Nel 2016, a seguito dell’elezione di Donald Trump negli Stati Uniti e del referendum sulla Brexit in Regno Unito, il tema della post-verità è diventato sempre più centrale nei dibattiti attuali tanto che tale espressione è stata votata da Oxford Dictionaries come parola dell’anno. Con questo lessema, tradotto dall’inglese "post-truth", si intende una "argomentazione, caratterizzata da un forte appello all'emotività, che basandosi su credenze diffuse e non su fatti verificati tende a essere accettata come veritiera, influenzando l'opinione pubblica".
Quando si parla di post-verità si pone l’attenzione sul problema della propagazione di fake news. Sebbene le notizie false siano da sempre divulgate, oggi molti concordano nell’affermare che si sia diffusa una tendenza generale per cui la distinzione tra vero e falso risulta irrilevante.
Un momento che ha fatto particolarmente discutere nel 2017 è stato quando la consigliera di Trump, Kellyanne Conway, difese le false dichiarazioni dell’ormai ex portavoce della Casa Bianca Sean Spencer circa il numero dei partecipanti alla cerimonia inaugurale. La consigliera infatti affermò che Spencer non avesse mentito ma avesse fornito dei ‘fatti alternativi". Questa locuzione è stata associata da alcuni osservatori al concetto orwelliano di doublethink, consistente nel sostenere contemporaneamente "due opinioni che si negano a vicenda, sapere che si contraddicono e considerarle valide entrambe".
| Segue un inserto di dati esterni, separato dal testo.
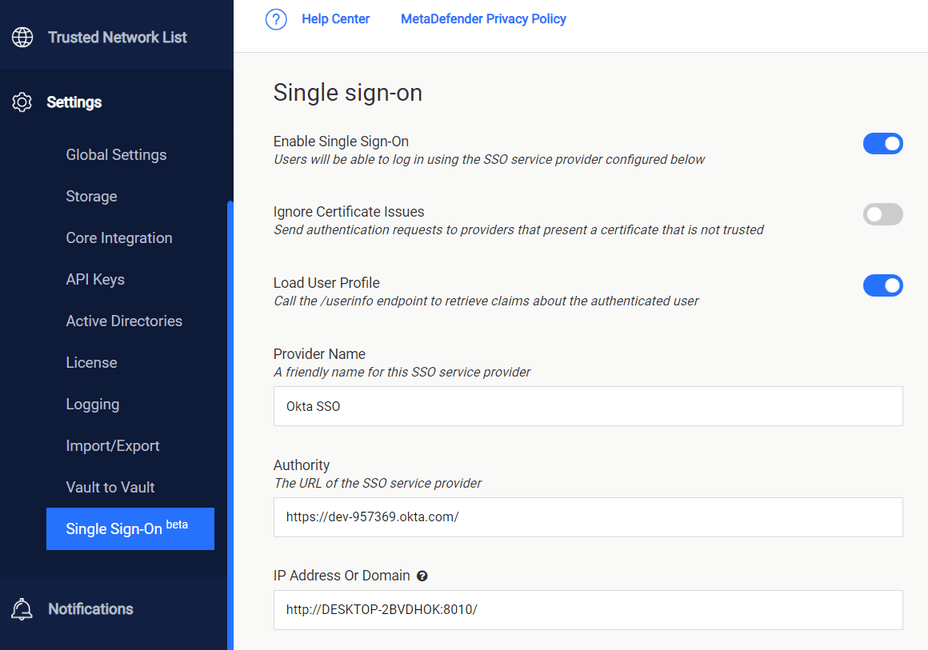Viewport: 928px width, 650px height.
Task: Open the Active Directories page
Action: pos(124,321)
Il concetto coniato da Kellyanne Conway mette in evidenza come la distinzione tra vero e falso sia percepita non più come oggettivamente identificabile ma come qualcosa di opinabile. Questa tendenza si percepisce anche dalla maniera in cui le persone definiscono "fake news": un sondaggio di YouGov del 2017 ha evidenziato che il 44% degli americani ritiene che quando si parla di fake news spesso si intenda non qualcosa di realmente falso ma qualcosa di non apprezzato. Trump è solito utilizzare il termine fake news come arma per difendersi da accuse da lui non gradite, definendo i media come nemici non suoi ma degli americani. In questo modo, Trump propone una divisione che non è più "noi contro gli altri" ma "il popolo contro gli altri". Trump, così facendo, vorrebbe dimostrare anzitutto di essere inattaccabile tanto da non poter essere politicamente leso dalle "maldicenze" dei media poiché lui si propone come il salvatore infallibile degli Stati Uniti, ma soprattutto cercherebbe di scuotere emotivamente il suo elettorato, che diventa in questa narrazione la vera vittima dei detrattori del Presidente. Di conseguenza, i nemici di Trump diventano i nemici del popolo.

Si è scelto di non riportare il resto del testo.